Keyword Dectection Literature Review

Summaries of a few of the papers I’ve found on existing keyword spotting (KWS) are below:

  • Chen, Guoguo, Carolina Parada, and Georg Heigold. “Small-footprint keyword spotting using deep neural networks.” Acoustics, Speech and Signal Processing (ICASSP), 2014 IEEE International Conference on. IEEE, 2014.
    • They use a deep neural network to spot keywords instead of the traditional Hidden Markov Model. They found that it is a smaller implementation that has reduced computation time/space, and preforms at least as well.
    • Feature Extraction:
      • They use VAD as to only run the neural network on audio regions containing speech.

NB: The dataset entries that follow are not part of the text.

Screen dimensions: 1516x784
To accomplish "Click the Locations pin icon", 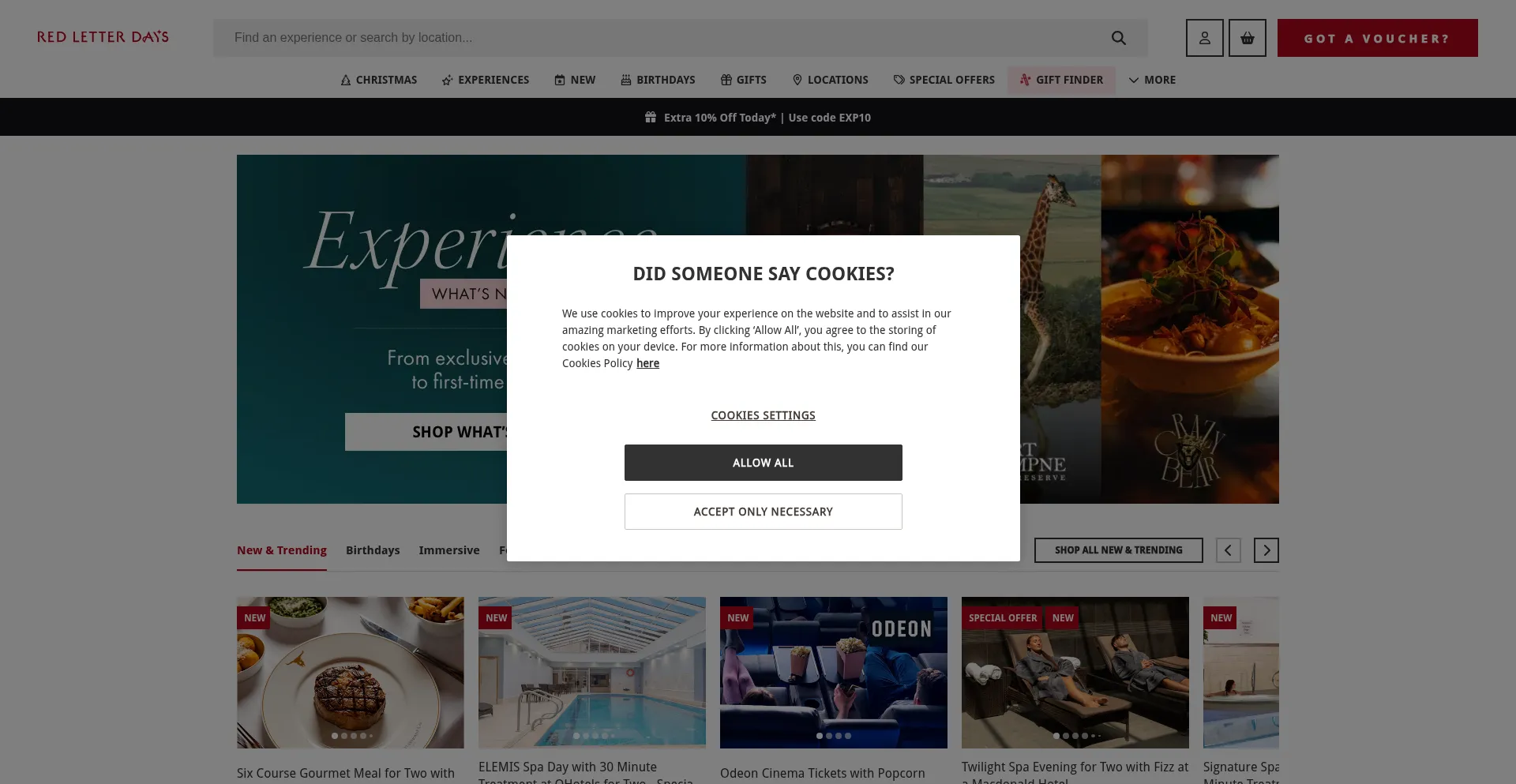I will pyautogui.click(x=797, y=80).
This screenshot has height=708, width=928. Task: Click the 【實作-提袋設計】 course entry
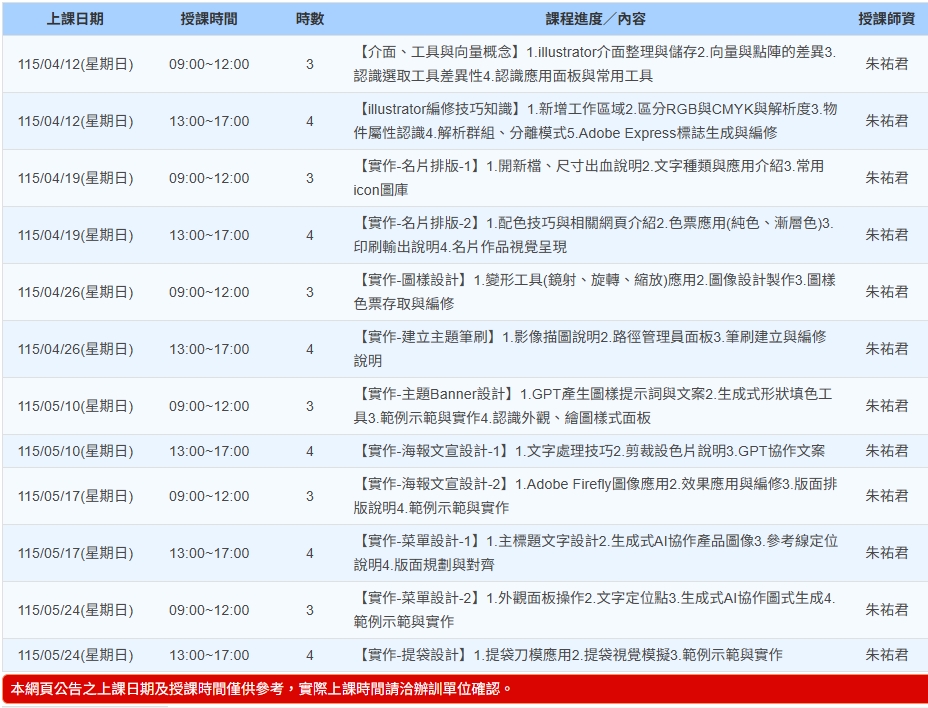(x=570, y=655)
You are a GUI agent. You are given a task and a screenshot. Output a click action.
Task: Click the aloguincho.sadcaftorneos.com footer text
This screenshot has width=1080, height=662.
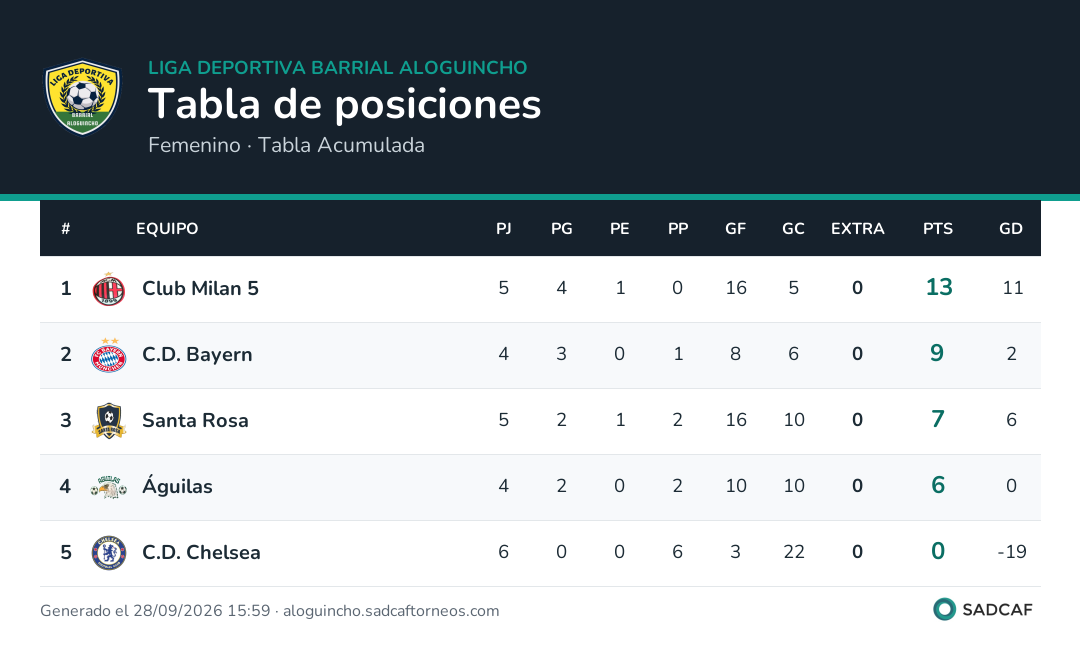coord(391,611)
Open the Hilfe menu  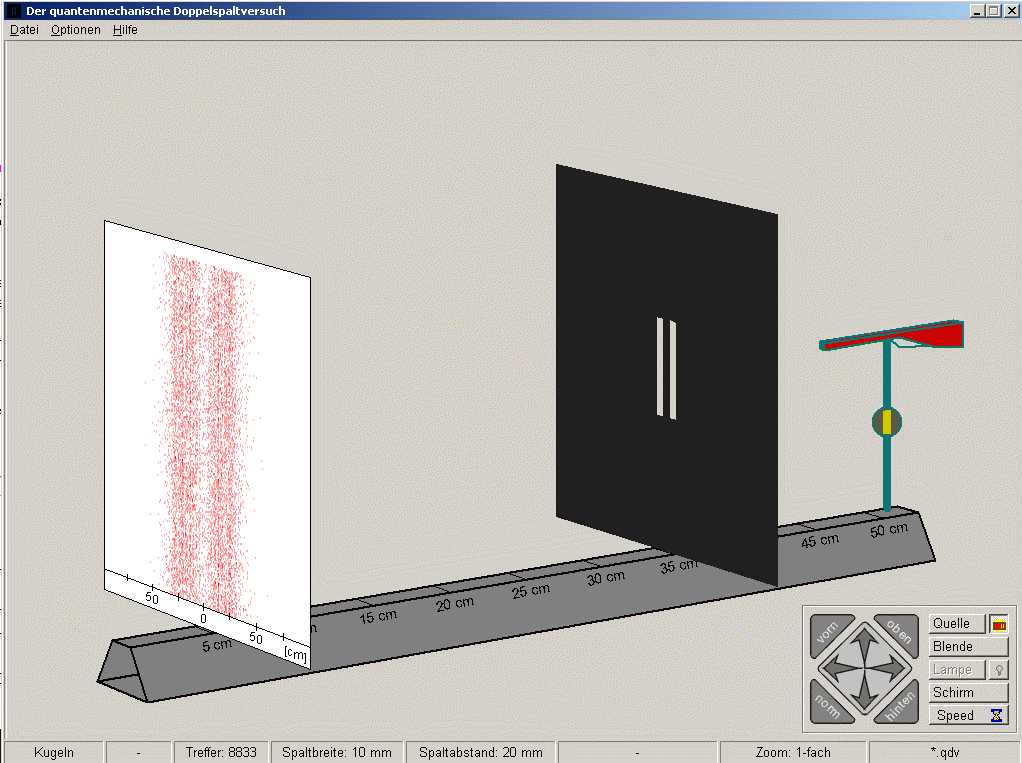click(125, 30)
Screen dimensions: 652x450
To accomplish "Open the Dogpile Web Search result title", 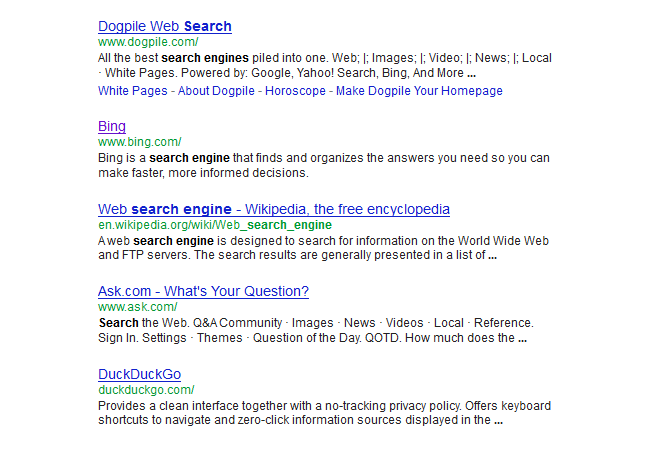I will tap(165, 26).
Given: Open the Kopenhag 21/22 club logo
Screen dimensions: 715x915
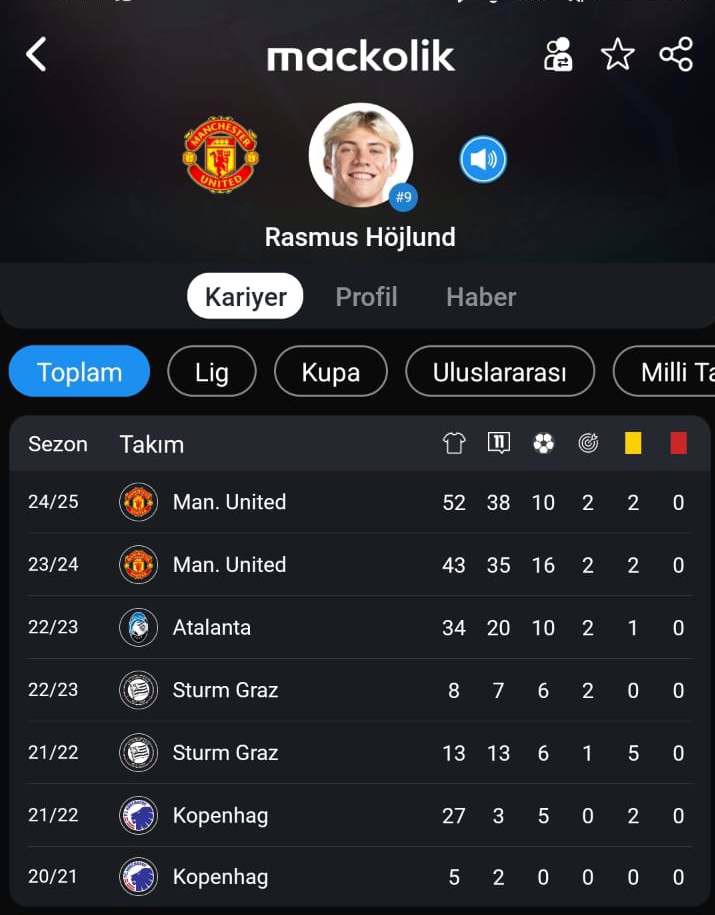Looking at the screenshot, I should (138, 815).
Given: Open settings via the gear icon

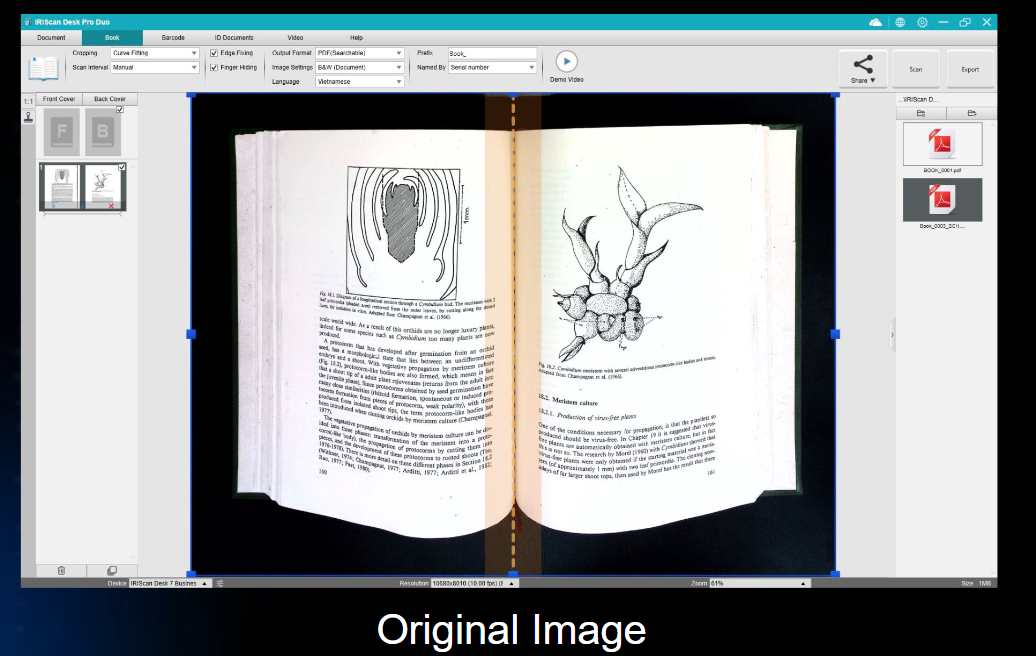Looking at the screenshot, I should (922, 22).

      • The audio features are captured in frames every 10 ms, and each encapsulate a 25 ms window.
      • The neutral net is given the 30 previous frames, and the future 10 frames at each instance.
    • Training
      • To train the network they had 2.3K instances of each keyword and 133K negative examples.
      • Keywords examined: answer call, ok google, take a picture, etc.
  • Hout, Julien van, et al. “Recent Improvements in SRI’s Keyword Detection System for Noisy Audio.” Fifteenth Annual Conference of the International Speech Communication Association. 2014.
    • They use a series of noise-robust features to improve the accuracy of their KWS in noisy conditions.
    • Noise Robust Features:
      • Damped Oscillator Coefficients
      • Normalized Modulation Coefficients
      • Modulation of Medium Duration Speech Amplitudes
      • Gammatone Filter Coefficients
      • Log-spectrally Enhanced Power Normalized Cepstral Coefficients
      • Gabor-MFCC
    • Results:
      • They found that the phoneme level search missing fewer keywords, than the word level search, but often has more false positives as a result.
      • They determined that a fusion of the features was most accurate for their tests.
  • Gales, Mark JF, et al. “Speech recognition and keyword spotting for low-resource languages: Babel project research at CUED.” SLTU. 2014.
    • They examine a zero resource acoustic model for languages with little to no transcribed audio.
    • They aim to build a language independent acoustic model, using features such as pitch, plp, and context dependent HMMs.
    • Their results were inconclusive and they found that although this idea is likely still possible there is more work to be done in the area.